M - Há uns anos atrás, fizemos um evento em Ouro Preto em comemoração aos 10 anos de O retrato do rei, nos dando o prazer da sua companhia. Você foi então presenteada com uma pintura do Afonso Penna com o seu retrato. Fico curiosa sobre isso porque à época essa pintura me pareceu interessante, mas hoje tenho dúvidas até mesmo se ela de fato existiu. Ela existe?

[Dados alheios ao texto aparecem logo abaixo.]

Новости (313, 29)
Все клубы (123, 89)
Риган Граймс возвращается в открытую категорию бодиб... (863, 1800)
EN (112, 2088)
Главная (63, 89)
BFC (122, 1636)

A - Sim, essa pintura existe, é linda, está comigo, há anos. Está afetada pela maresia, pois, quando me mudei para cá [Fortaleza] , meus pertences ficaram ancaixotados por alguns meses, enquanto eu terminava a reforma da casa, e a umidade, a maresia, estragaram muitas coisas preciosas para mim, cheguei a perder uma quantidade imensa de livros, alguns quadros, desenhos meus... Um acidente, acontecem... Mas,mesmo se não existisse essa pintura, fosse apenas um sonho, sempre eu iria me recordar de você, do pintor, o Afonso Penna, da homenagem, daquela contadora de histórias [Angela Xavier] , extraordinária, que girava o xale... e sabia o livro de cor...

M - É isso Ana, se quiser, escreva sobre outras coisas também.

A - Estou feliz de voltar a Ouro Preto. Espero encontrar a cidade ainda mais bonita.

Ana Miranda vai participar do Fórum das Letras 2009, no debate Ficção, lugar e história: (des) encontros entre literatura e vida, quinta-feira, 29 de outubro, às 16:30 h, no Cine Vila Rica, entrada gratuita.

Além de O retrato do rei, Ana Miranda é autora de Boca do Inferno, Desmundo, Amrik, Clarice, Dias e Dias, Yuxin, entre outros.